▶ **WHAT THE EXERCISE ASKS**: Set down nothing except the lines starting at the one with "3 [button] (51, 246)" and ending at the final line of the material, each word for word.
+++++
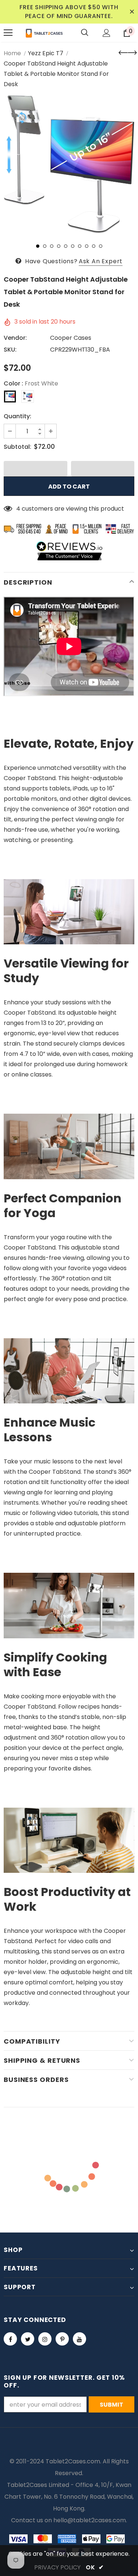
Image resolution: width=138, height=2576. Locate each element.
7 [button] (79, 246)
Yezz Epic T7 (45, 53)
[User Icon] (106, 33)
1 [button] (37, 246)
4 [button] (58, 246)
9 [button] (93, 246)
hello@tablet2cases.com (89, 2520)
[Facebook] (10, 2339)
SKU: (10, 349)
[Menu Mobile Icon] (8, 32)
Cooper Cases (70, 338)
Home (12, 53)
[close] (131, 11)
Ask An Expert (101, 261)
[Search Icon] (84, 32)
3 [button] (51, 246)
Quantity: (17, 416)
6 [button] (72, 246)
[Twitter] (27, 2339)
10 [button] (100, 246)
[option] (69, 164)
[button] (35, 468)
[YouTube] (79, 2339)
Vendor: (15, 338)
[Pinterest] (62, 2339)
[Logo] (44, 33)
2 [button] (44, 246)
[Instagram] (45, 2339)
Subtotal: (17, 447)
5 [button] (65, 246)
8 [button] (86, 246)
+++++
▶ **SOLUTION FOR THIS PROBLEM**:
3 [button] (51, 246)
Quantity: (17, 416)
6 [button] (72, 246)
[Twitter] (27, 2339)
10 [button] (100, 246)
[option] (69, 164)
[button] (35, 468)
[YouTube] (79, 2339)
Vendor: (15, 338)
[Pinterest] (62, 2339)
[Logo] (44, 33)
2 [button] (44, 246)
[Instagram] (45, 2339)
Subtotal: (17, 447)
5 [button] (65, 246)
8 [button] (86, 246)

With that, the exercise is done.